Details on adventures and experiences to come. Much love!

Monday, September 20, 2010

Realization.

Sorry about that. I just reviewed my last post and realized how chaotic and disorganized it was. You'll forgive me though. Because you know how my brain works. Or should, by now.

This post is going to be heavier though.

This weekend, we headed off into a Tuscan region around a hilltop town called Poppi. We stayed at a place that was somewhat like the Italian version of Cohutta Springs. It was a spiritual retreat for the school: faculty, staff, students, ACA participants.

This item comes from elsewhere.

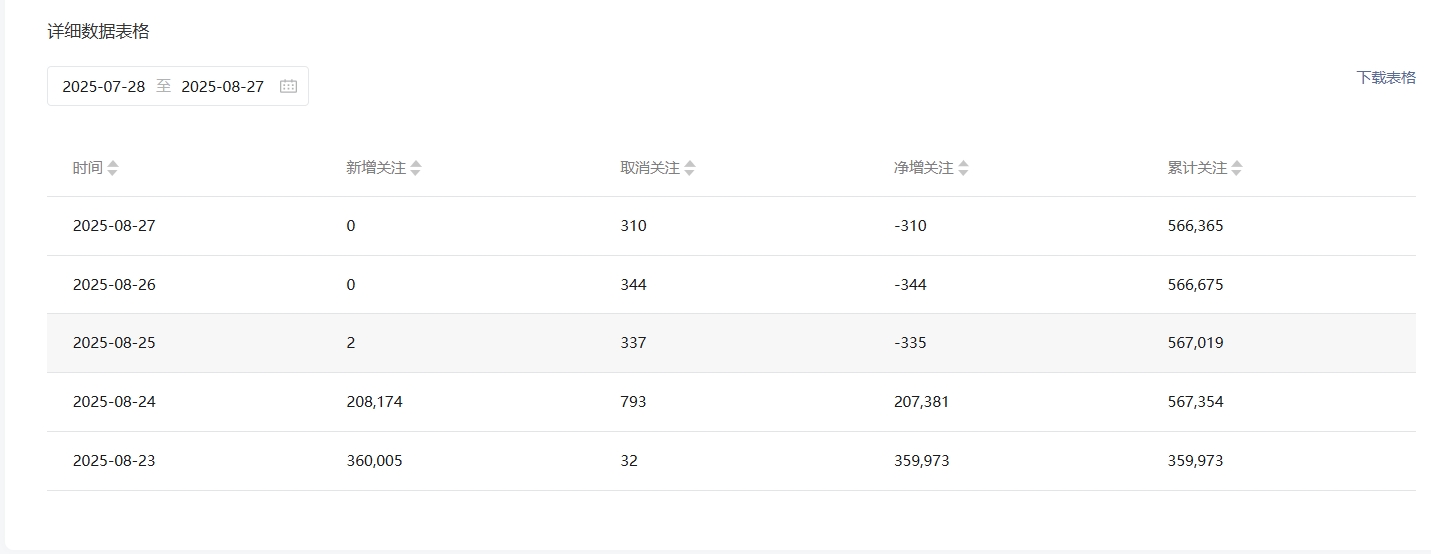
Task: Sort table by 时间 column arrows
Action: 113,168
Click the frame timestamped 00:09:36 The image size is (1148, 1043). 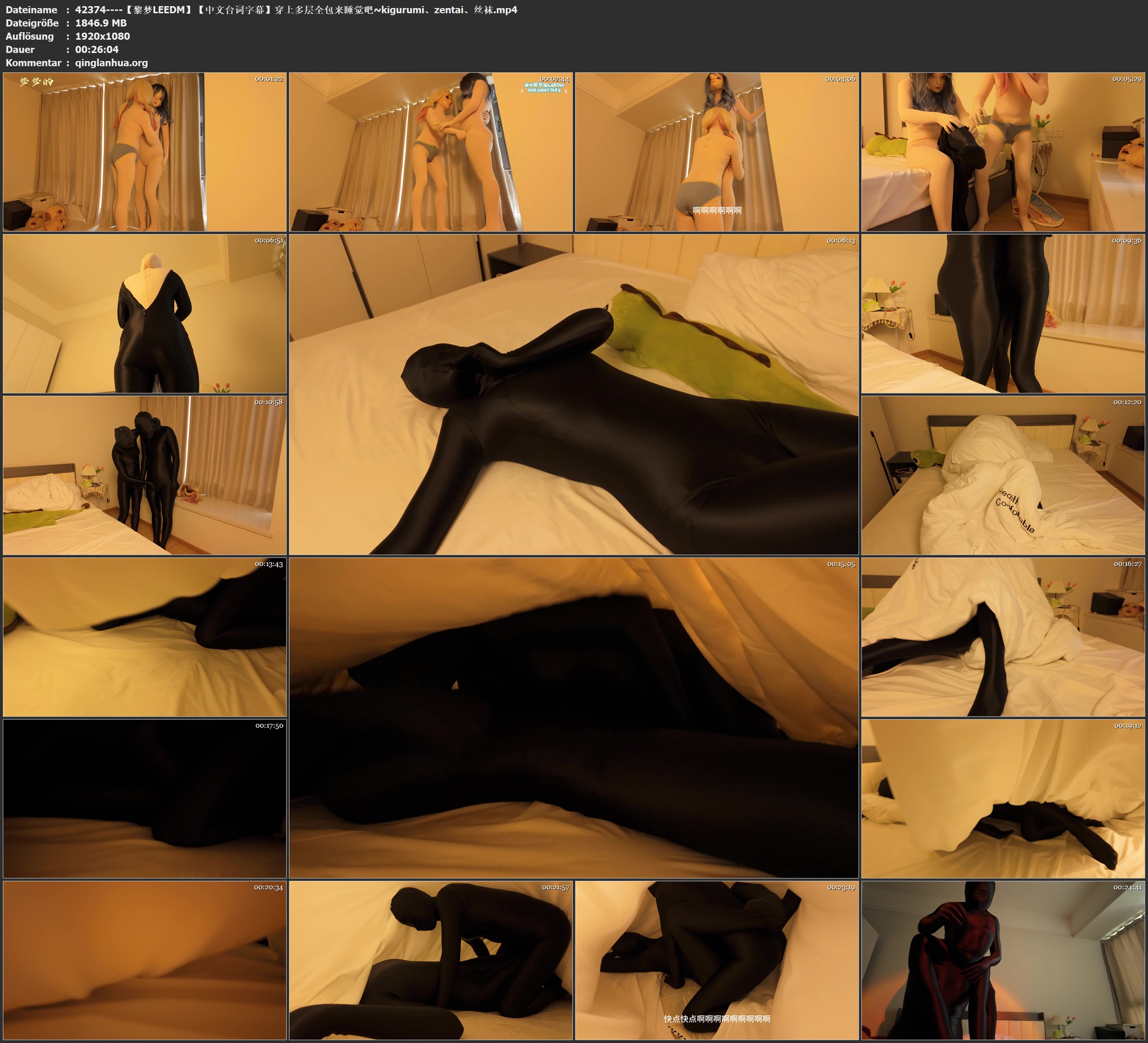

Now, you all know how much I love the outdoors, so it will come as no shock to know that as we were arriving and my little eyes were taking in massive amounts of beauty, my little Guatemalan heart was pounding inside my chest. I felt like I was home. Which led to my first pit of loneliness and homesickness. I don't know if it was the cypress trees, or the brooks at the bottom of the mountain, or the fact that I wore my Summer Adventures gear, or the fact that I had no internet and couldn't talk to those I love. Or the overwhelming memories of all the people I love. Or maybe it was the combination of everything put together. But I had this huge urge to see my family and sit down and cry. And take off this weight that's been holding me down and admit to everyone how absolutely tired I am.

Tired of loving. Okay, not of loving. But, tired of the pain and suffering that comes with loving what you musn't. And of accepting God's will. When your own is so very strong.

And so with this big beautiful place, I could only feel this awful pressure and an insanely huge desire to cry.

But then, God came in with His love and His affirmation that things happen for a reason. For His reasons, and if you follow and accept them, this whole mess that we make...it gets easier. And I realized that my problems, my struggles, my pains...they are nothing.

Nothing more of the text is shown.